== Extracted material

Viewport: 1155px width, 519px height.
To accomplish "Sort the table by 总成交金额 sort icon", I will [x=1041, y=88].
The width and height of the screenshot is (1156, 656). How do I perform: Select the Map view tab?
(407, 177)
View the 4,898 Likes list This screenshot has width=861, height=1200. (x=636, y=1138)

====
== Extracted material

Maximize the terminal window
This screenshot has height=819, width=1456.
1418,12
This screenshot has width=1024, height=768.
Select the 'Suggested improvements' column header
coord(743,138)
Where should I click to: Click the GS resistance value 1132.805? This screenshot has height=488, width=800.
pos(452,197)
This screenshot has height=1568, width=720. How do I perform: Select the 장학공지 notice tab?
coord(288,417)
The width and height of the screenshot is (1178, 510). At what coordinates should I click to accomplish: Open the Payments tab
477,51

====

▶ _Stated problem_:
Rewrite the material starting with the line with "This screenshot has width=1024, height=768." and going on through the line with "coord(288,417)", putting "capture" in place of "screenshot" and keeping everything else the same. Give only those lines.

▶ _Completed task_:
This capture has width=1024, height=768.
Select the 'Suggested improvements' column header
coord(743,138)
Where should I click to: Click the GS resistance value 1132.805? This capture has height=488, width=800.
pos(452,197)
This capture has height=1568, width=720. How do I perform: Select the 장학공지 notice tab?
coord(288,417)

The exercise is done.